In this embodiment, the condensing and solvent recovering unit includes a condenser, a refrigerator, a buffer tank, a solvent storage tank, and a solvent pump. The buffer pool, the refrigerator and the condenser are sequentially connected through pipelines to form condensation circulation, and cooling water in the buffer pool can be sequentially cooled by the refrigerator and condensed by the condenser for heat exchange and then returns to the buffer pool for cyclic utilization. In this embodiment, a solvent reflux pump is disposed on the pipeline of the condensation cycle, and the solvent reflux pump is located in the pipeline connecting the buffer tank and the refrigerator.

Meanwhile, the condenser is provided with an air inlet and a liquid outlet respectively, the air inlet of the condenser is positioned at the top of the condenser, and the liquid outlet of the condenser is positioned at the bottom of the condenser. The gas phase outlet of the DTDC desolventizer is connected with the gas inlet of the condenser, and gas phase materials separated by the DTDC desolventizer can enter the condenser through the gas phase outlet of the DTDC desolventizer to be condensed. The gas phase outlet of the multi-effect evaporation system is connected with a condenser, and the liquid outlet of the condenser is connected with a solvent storage tank. Meanwhile, the solvent storage tank is respectively connected with the spray type extractor and the immersion type extractor through the solvent pump.

In this scheme, one of modularization, aboveground formula, assembled is all adopted to pretreatment unit, leaching unit, accurate desorption unit, evaporation unit, condensation and solvent recovery unit.

Further, the inventors describe the scheme of the present embodiment as follows.

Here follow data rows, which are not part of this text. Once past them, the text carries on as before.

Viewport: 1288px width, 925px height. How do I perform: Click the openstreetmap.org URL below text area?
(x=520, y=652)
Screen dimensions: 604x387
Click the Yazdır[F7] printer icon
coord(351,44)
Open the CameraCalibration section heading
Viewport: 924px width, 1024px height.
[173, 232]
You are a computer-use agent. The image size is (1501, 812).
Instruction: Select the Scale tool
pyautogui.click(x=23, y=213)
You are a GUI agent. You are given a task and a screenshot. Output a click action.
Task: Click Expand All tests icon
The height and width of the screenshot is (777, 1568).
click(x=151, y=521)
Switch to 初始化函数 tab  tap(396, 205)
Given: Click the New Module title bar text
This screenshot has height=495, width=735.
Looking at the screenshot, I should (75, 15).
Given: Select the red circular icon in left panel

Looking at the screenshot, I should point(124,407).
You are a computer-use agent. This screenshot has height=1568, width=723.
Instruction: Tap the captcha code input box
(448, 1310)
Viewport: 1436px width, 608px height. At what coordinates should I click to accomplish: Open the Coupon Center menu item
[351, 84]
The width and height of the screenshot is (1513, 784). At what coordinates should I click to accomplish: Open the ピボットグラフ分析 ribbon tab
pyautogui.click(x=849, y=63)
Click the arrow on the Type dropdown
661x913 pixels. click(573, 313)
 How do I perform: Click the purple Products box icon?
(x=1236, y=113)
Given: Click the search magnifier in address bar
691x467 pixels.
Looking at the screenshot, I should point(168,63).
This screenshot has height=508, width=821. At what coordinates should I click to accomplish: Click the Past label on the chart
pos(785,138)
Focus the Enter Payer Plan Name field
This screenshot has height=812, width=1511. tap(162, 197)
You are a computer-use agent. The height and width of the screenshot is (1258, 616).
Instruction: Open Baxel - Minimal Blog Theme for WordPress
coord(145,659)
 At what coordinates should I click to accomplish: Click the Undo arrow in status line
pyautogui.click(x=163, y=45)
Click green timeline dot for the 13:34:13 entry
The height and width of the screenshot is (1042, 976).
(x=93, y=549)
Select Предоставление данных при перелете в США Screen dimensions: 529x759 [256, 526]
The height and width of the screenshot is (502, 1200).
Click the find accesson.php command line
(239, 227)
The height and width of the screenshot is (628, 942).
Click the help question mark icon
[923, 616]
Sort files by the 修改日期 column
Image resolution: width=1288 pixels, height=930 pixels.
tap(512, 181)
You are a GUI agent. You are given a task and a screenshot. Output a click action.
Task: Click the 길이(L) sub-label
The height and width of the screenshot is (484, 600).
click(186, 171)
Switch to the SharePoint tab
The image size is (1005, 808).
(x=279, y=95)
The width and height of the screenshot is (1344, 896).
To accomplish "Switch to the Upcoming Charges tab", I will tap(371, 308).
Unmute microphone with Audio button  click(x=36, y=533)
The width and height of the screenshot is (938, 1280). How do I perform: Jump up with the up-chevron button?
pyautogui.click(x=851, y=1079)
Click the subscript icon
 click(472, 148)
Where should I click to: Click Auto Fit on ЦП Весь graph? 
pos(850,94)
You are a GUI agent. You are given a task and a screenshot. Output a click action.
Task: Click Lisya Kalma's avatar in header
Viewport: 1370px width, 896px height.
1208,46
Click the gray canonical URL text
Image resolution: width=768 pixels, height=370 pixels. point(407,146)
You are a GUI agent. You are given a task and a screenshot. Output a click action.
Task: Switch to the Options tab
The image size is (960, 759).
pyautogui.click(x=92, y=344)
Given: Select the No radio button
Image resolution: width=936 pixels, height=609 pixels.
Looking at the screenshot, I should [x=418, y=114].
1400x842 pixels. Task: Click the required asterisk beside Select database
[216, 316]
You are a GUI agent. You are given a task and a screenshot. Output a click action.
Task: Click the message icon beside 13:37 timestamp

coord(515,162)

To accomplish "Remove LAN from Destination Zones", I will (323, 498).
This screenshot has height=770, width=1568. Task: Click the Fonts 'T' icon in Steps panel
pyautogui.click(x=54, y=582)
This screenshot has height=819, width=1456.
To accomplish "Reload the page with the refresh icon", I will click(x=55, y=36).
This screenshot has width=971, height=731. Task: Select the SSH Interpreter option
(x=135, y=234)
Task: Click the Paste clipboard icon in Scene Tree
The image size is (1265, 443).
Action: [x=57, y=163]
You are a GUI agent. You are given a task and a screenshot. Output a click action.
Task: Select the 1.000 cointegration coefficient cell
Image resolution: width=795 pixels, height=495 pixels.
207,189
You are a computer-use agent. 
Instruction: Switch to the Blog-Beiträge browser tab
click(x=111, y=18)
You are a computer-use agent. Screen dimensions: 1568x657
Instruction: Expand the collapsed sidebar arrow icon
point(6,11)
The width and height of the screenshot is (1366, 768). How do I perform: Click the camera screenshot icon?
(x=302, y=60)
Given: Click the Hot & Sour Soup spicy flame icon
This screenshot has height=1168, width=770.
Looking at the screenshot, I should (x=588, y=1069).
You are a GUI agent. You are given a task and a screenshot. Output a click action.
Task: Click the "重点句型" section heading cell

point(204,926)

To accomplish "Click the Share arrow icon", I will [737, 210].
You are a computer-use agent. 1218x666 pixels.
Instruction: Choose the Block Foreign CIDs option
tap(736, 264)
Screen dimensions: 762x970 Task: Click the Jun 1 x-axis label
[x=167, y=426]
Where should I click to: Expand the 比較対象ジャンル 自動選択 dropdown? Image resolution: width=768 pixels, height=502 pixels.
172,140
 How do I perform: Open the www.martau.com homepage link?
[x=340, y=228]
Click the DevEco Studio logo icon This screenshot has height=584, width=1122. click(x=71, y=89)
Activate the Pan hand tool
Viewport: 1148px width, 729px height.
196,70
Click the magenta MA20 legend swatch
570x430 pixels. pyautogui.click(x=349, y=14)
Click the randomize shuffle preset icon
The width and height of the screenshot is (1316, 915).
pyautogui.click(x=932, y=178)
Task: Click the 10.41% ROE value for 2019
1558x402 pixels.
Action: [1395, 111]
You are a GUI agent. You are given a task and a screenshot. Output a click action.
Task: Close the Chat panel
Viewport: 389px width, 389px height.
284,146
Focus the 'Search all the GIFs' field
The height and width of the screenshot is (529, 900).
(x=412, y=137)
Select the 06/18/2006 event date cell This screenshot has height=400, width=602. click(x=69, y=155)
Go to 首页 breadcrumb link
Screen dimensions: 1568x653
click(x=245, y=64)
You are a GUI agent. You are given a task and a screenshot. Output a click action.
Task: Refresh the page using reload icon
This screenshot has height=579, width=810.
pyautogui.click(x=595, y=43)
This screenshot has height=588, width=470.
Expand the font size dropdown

In the pretreatment unit, oil-based rock debris to be treated enters a separator for separation treatment to respectively obtain a first solid-phase material and a first liquid-phase material; the scraper conveyer is used for scraping out solid materials in the separator, and liquid-phase materials separated by the separator return to the recovery tank for recycling and tempering. Meanwhile, the scraper conveyor is connected with the vibrating screen, and the vibrating screen can screen the solid materials conveyed by the scraper conveyor to respectively obtain coarse-grain-size materials and fine-grain-size materials (in the embodiment, the vibrating screen is of a double-layer screen structure and collects the materials according to different grain sizes in a classified manner). The vibrating screen plays a role in screening the particle size of the raw material, and the raw material is respectively obtained into a coarse particle size material and a fine particle size material according to different particle sizes, and then respectively enters a collecting frame of the vibrating screen. Meanwhile, the first conveying device can convey the materials with the first particle size into a spray type leacher of the leaching unit for leaching treatment; the second conveying device can convey the materials with the second particle size into the soaking type leacher of the leaching unit for leaching treatment. In the structure, a solid-phase discharge port of the separator is connected with the vibrating screen, solid-phase materials separated by the separator can be screened through the vibrating screen, oversize products and undersize products of the vibrating screen are respectively connected with the two spiral conveyors through the hoppers, and the spiral conveyors convey the materials to a next-stage unit for processing.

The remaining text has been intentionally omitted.